While Barbara Cominelli, Director Commercial Operations and Digital - Vodafone Italia, showed the importance of Big Data and Analytics to capture the digital moments and build a better customer journey, Tamara Dull - Director of Emerging Technologies for SAS Best Practices, highlights the opportunities and risks of IoT, which can be cool (it enables new features that facilitate processes and activities) or creepy because it threatens the privacy and security of personal data: "Making the IoT safe is a duty for anyone: consumers, citizens, private and public companies."

Paolo Bruttini, Socioanalyst and business development consultant, President of Forma del Tempo srl, talked about the concept of Open Business. The Big Data have broadened the knowledge within the company, enabling new relational models: "To generate innovation, organizations must have within itself a certain amount of anarchy and self-regulatory ability. They have to facilitate peer-to-peer relationships, cultivate passion for talent, build a system based on ethics and transparency, adopt an Open Leadership, that give the employees the freedom to valuate and control themselves”. These topics refer to the concept of People Management, that exploits analytics to create engagement and extract value from human resources.

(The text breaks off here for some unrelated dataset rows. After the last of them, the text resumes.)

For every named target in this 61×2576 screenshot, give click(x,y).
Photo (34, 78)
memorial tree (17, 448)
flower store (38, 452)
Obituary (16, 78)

Talking with Emanuela Sferco, Regional Marketing Director Central East Europe, SAS, Mauro Maldonato, Psychiatrist and Professor of General Psychopathology, University of Basilicata, shared some thoughts about decision-making process. “We are living a disruptive moment. With technology progress, things are changing very fast and our brain can’t easily adapt. People decide in many different ways, but it’s really important to find the balance between intuition and reason, having the ability to take risks.”

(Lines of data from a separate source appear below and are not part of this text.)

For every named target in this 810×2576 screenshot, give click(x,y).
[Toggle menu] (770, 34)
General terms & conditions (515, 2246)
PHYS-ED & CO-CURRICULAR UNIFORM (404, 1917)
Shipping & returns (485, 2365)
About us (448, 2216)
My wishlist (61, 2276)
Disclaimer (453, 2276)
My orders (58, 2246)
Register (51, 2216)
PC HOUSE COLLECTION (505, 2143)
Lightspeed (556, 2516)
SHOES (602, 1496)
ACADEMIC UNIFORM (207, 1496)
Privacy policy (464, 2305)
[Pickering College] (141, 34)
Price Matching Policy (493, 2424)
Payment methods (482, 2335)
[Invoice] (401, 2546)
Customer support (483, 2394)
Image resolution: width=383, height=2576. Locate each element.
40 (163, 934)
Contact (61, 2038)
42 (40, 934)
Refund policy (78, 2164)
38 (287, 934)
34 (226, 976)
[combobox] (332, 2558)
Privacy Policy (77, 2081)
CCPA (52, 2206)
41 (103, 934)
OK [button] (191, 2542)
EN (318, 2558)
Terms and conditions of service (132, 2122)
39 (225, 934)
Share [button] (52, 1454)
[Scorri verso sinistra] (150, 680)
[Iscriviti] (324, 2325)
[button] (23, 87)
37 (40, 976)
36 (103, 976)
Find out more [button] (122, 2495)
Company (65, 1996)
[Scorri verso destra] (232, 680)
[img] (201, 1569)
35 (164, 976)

Andrea Nelson Mauro and Alessio Cimarelli, Data journalists and data scientists, Founders of DataNinja, explained how to build simple narrations with data drawn from science, daily life, history, current affairs, business requirements, making understandable complex facts.

After the extraordinary show performed by Miyoko Shida Rigolo - Choreographer, Zen Dancer, Icardi presented the latest news from SAS: “We launched the new architecture SAS Viya, designed to meet the needs of analysis in real-time (streaming analytics) and to manage the huge volumes of data generated by the IoT. It is an open architecture with new machine learning capabilities, thought to be cloud-ready, able to integrate with third party and open source solutions (for example, Hadoop). All our solutions will move to the new architecture. Among other innovations, we invested to create digital learning programs for partners and customers, which enable a more rapid and immediate training model contributing to the spread of analytics culture."